EU users of frozen strawberries stress that
• Polish products already have a significant competitive advantage over other producing countries, and in particular over China. see point 1 background memo
• Chinese imports are NOT the key factor that disrupted Polish profitability, but they rescued EU supply in 2002 and 2003 see point 2 background memo.
• Poland has never been able to supply more than 70% of the industries’ total requirements.
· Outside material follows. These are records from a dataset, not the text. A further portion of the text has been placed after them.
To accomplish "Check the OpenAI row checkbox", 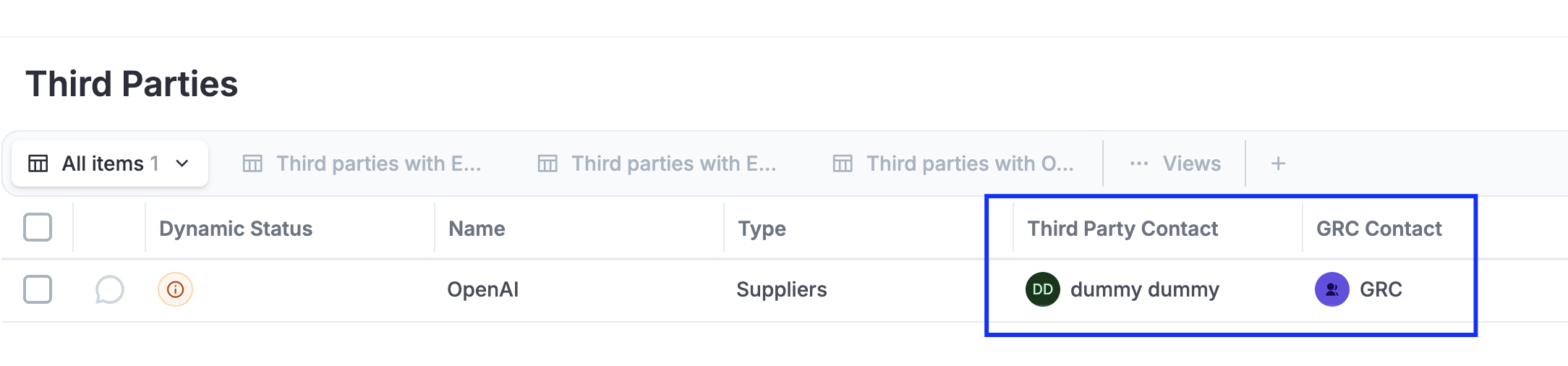I will [x=38, y=289].
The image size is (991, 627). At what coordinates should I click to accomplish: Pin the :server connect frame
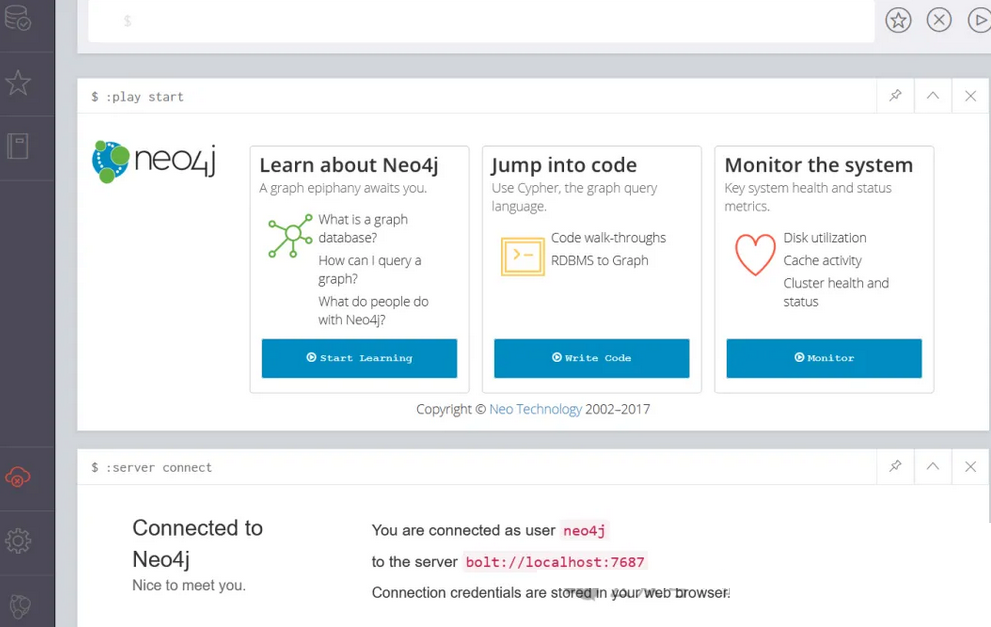pos(895,466)
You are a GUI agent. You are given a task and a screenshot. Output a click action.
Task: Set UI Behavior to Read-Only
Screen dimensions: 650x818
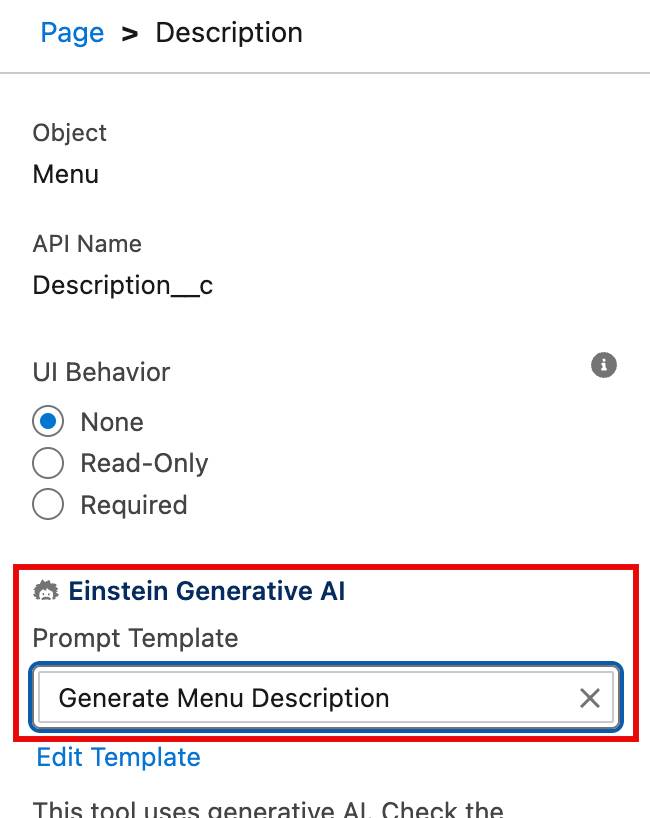pos(48,463)
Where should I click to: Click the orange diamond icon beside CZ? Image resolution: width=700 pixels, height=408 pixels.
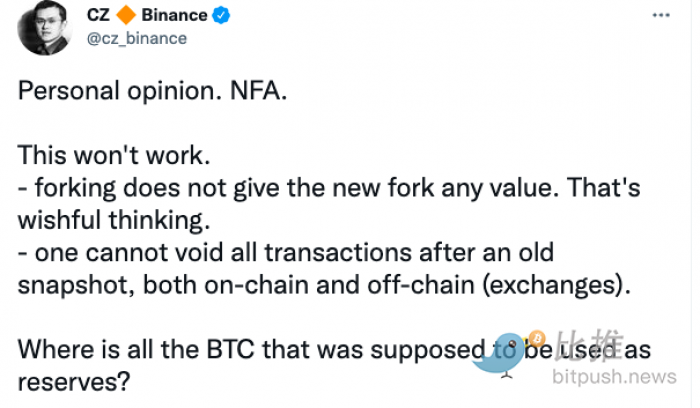(x=126, y=15)
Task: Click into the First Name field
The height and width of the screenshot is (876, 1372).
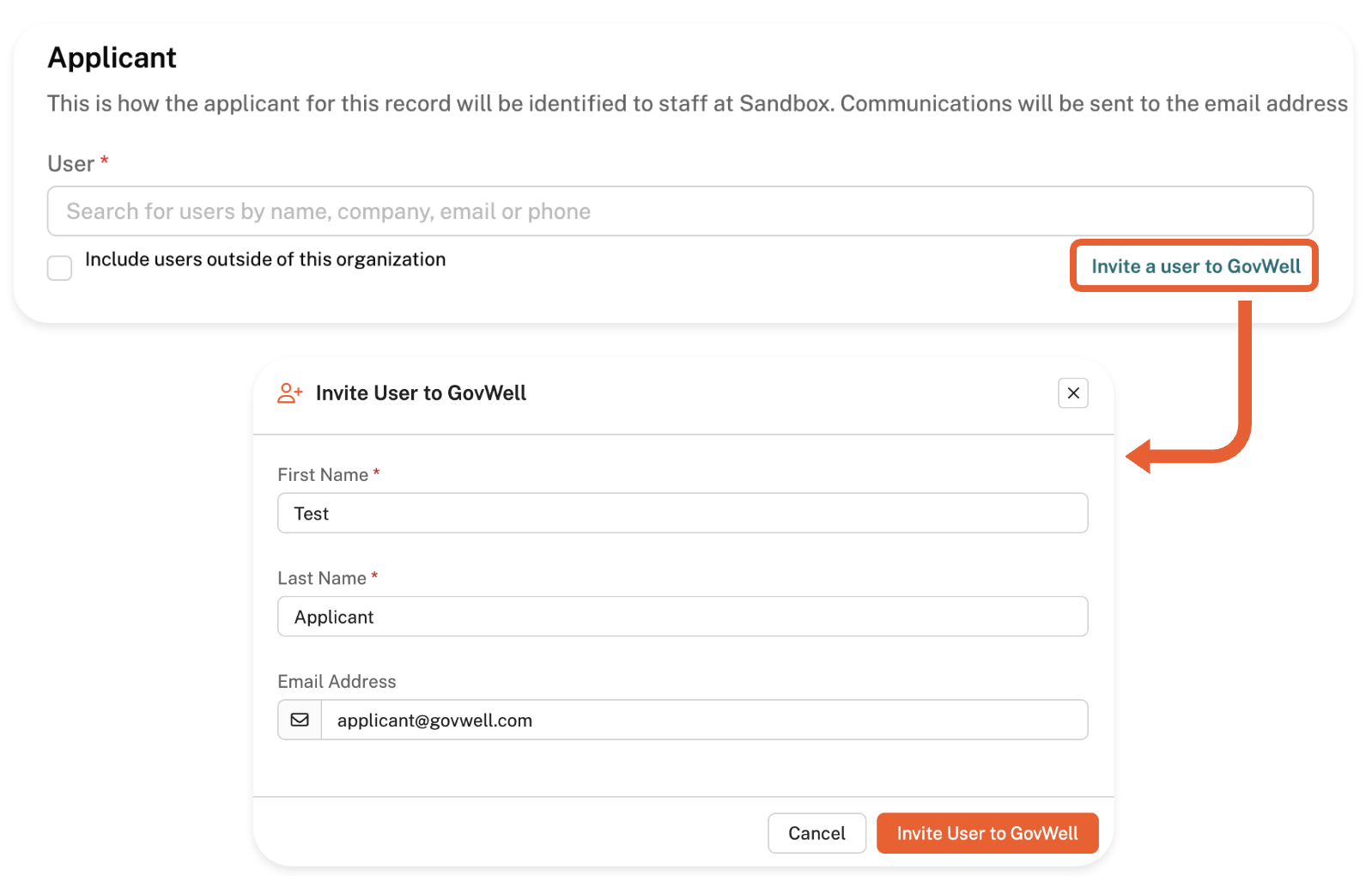Action: tap(683, 514)
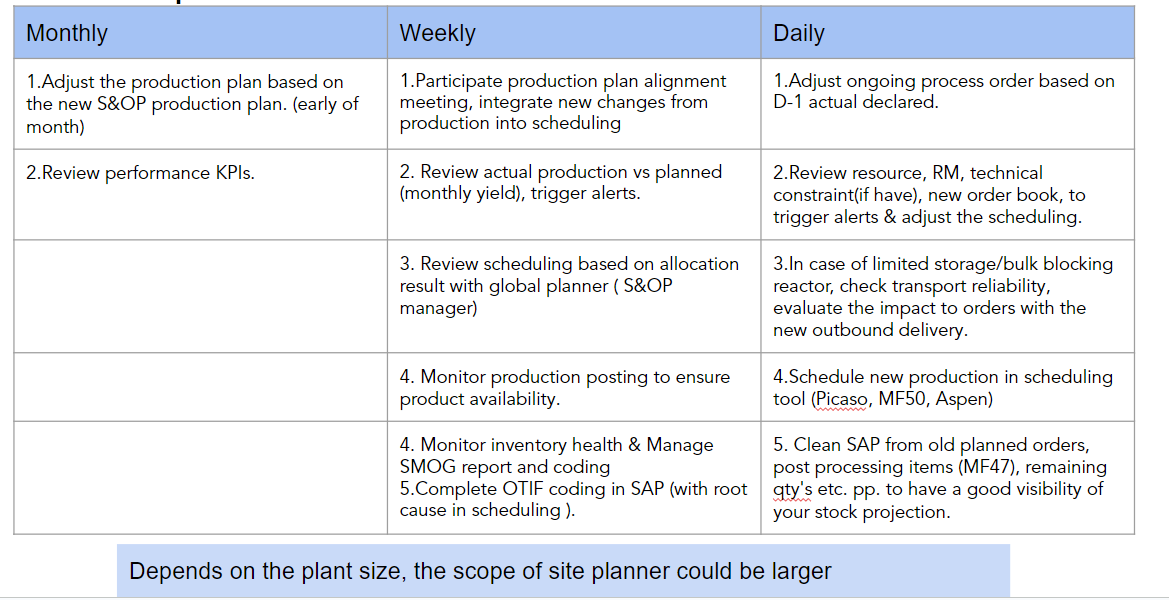
Task: Click the Monitor production posting cell
Action: coord(573,388)
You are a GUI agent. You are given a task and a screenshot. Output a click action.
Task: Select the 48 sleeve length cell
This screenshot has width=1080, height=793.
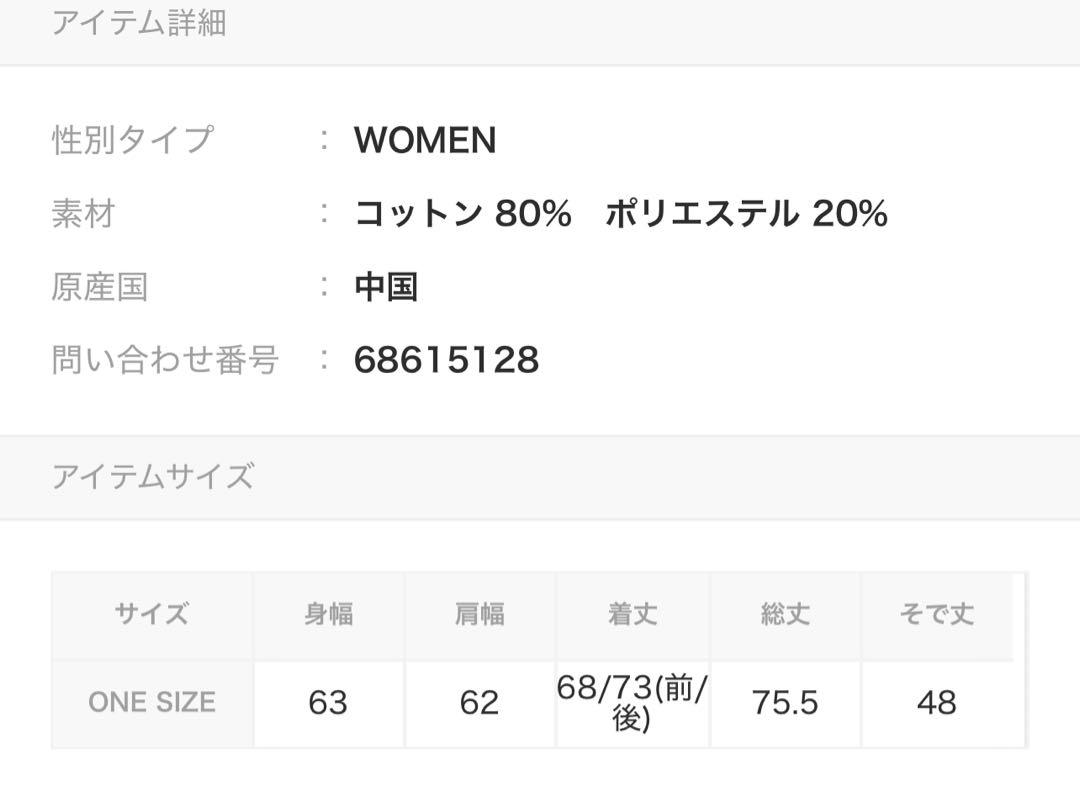pyautogui.click(x=936, y=702)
EU processors therefore need to source other European and non-European frozen strawberries
1 Prior to the anti-dumping complaint the Polish producers filed a request for safeguard measures against all imports of frozen
strawberries last year which they withdrew in December 2005
2 China being the only other country that produces Senga sengana, the strawberry mostly used for strawberry jam due to its
characteristics.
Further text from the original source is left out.